ZT, ZR, iP, iPR and KT quantification

After the Poly-Sery MCX SPE Cartridge (CNW, German) had been eluted by methanol, the column should be washed again by volume of 5 ml 0.35 M ammonia (E1) and then eluted by the volume of 5 ml 0.35 M ammonia in 60% methanol (E2), finally filter liquor should be condensed by rotary stem evaporator (RE, SHH, CHN) at 60 °C and then redissolved with 0.5 ml of 5% acetonitrile. Etraction solutions containing ZT, ZR, iP, iPR and KT were prepared for analyzing by HPLC. Standard substances of ZT, ZR, iP, iPR and KT (Anpel, SHH, CHN) dissolved in the 5% acetonitrile with different concentrations were also ready for quantification in HPLC.

Chromatographic separation was performed in the LC3000 Semi-preparation Isocratic HPLC System (CXTH, BJ, CHN) by a Capecell PAK C18 column (4.6 mm × 50 mm, 1.8 µm) with mobile phase A (0.06% acetic acid water) and mobile phase B (0.06% acetic acid–methanol), then an injection volume of 0.5 μ and the flow rate of 0.5 ml/min should be set in HPLC program. The gradient program was set as follows: 0–8 min, 99% A-55% A; 8–14 min, 55% A-30% A; 14–16 min, 30% A-1% A; 16–24 min, 1% A-99% A; UV wavelength was 254 nm and the temperature of chromatographic column was 40 °C. All reagents (CNW, German) used for HPLC were chromatographic grade, being filtered through 0.22 μm membrane and ultrasonic treated (200 Hz, 30 min) for more than twice. The information of each hormone eluted by HPLC was shown in the Table 1.

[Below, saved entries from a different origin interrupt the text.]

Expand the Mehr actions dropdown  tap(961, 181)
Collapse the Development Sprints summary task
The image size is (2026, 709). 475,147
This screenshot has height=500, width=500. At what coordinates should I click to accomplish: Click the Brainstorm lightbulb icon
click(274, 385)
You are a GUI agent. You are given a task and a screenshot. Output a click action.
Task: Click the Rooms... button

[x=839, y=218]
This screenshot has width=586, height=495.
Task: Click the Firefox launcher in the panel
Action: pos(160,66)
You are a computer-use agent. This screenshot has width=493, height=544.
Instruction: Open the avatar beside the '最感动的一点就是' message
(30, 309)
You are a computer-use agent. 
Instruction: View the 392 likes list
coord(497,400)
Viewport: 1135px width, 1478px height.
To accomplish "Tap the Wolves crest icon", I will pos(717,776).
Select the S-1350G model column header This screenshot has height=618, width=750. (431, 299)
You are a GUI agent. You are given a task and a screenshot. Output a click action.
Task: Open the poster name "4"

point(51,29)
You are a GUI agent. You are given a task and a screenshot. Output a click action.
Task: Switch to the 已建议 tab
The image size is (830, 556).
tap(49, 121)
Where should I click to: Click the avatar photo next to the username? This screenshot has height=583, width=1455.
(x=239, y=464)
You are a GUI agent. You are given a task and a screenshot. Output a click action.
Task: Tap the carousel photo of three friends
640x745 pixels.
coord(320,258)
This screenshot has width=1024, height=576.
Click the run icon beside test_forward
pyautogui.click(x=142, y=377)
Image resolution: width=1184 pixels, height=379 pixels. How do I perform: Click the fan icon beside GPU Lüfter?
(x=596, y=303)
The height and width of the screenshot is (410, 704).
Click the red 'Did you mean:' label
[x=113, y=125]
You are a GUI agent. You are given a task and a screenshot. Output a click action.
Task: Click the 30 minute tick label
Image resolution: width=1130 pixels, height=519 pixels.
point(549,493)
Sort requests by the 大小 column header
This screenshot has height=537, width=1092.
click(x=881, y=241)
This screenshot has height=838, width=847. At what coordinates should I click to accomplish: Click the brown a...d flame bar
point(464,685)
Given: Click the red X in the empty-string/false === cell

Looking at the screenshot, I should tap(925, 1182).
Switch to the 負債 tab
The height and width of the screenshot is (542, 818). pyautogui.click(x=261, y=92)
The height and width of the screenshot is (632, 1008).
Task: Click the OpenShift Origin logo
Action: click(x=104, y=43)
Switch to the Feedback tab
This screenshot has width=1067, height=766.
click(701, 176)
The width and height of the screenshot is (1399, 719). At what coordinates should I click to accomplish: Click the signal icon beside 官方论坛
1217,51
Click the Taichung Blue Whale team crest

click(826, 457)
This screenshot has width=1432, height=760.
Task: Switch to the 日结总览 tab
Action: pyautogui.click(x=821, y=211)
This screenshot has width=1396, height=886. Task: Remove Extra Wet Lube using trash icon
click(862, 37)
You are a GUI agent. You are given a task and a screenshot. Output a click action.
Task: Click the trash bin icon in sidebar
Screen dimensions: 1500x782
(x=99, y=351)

Table 1 The information of each hormone eluted by HPLC.
Full size table

Real time qRT-PCR analysis

RNA extraction was carried out on RNA prep Pure Plant Plus Kit (TaKaRa, Dalian, China), which used root, stem, leaf, flower, berry, bud from grapevine in all sampling stages, Purity and completeness were analyzed using the Bio-RadXR Gel Imaging analysis system (Bio-RAD, CA, USA). Following the manufacturer's instructions, the PrimeScript™RT Kit with gDNA Eraser (Perfect Real time) (TaKaRa, Dalian, China) used 1 μg of total RNA extracted from collected samples, designed to obtain the first strand of cDNA.

The final composition volume was 10 μL, consisting of 1 μL cDNA, 5 μ L TB Green®Fast qPCR Mix, 3 μL ddH2O and 1 μL positive and negative primer mixture. qRT-PCR was then performed using CFX coupled with Real Time PCR detection system (Bio-RAD, CA, USA). All sequences of genes and transcription factors using in this study were downloaded from EnsemblPlants (http://plants.ensembl.org/info/about/index.html). The specific primers (55 genes, 7 transcription factors and actin) were designed using qPrimerDB (https://biodb.swu.edu.cn/qprimerdb/browse_plants), and the sequences and information of genes and transcription factors were all listed in Table S1. qRT-PCR procedure :95 °C was treated for 20 s, followed by 95 °C for 15 s, 55 °C for 15 s, and 60 °C for 15 s, with 39 cycles. The final relative expression of each gene was analyzed by 2Ct method.

Statistical analysis

Results were analyzed using at least three independent replicates including the mean ± standard error (SE) by data processing system SPSS 16.0 statistical software package (IBM, Armonk, NY, USA). The method of Ducan’s multiple range test (ANOVA) was used to analyze the differences of data significance at the level of P < 0.05. Correlation analysis was carried out by SPSS, by using the difference between physiological parameters of root restriction cultivation and control group, the difference of phytohormones of the two treatment groups was compared to complete correlation analysis, and the bubble diagram was drawn by TBtools (CAN, CHN). Figures were drawn by GraphPad Prism 8.0 (GraphPad Software Inc., San Diego, CA, USA) and Visio 2020 (Microsoft, SEA, USA).

Ethics declarations

The authors declare no competing interests. Experimental and field studies of plants (cultivated or wild), including the collection of plant material, have been conducted in compliance with relevant institutional, national and international guidelines and legislation.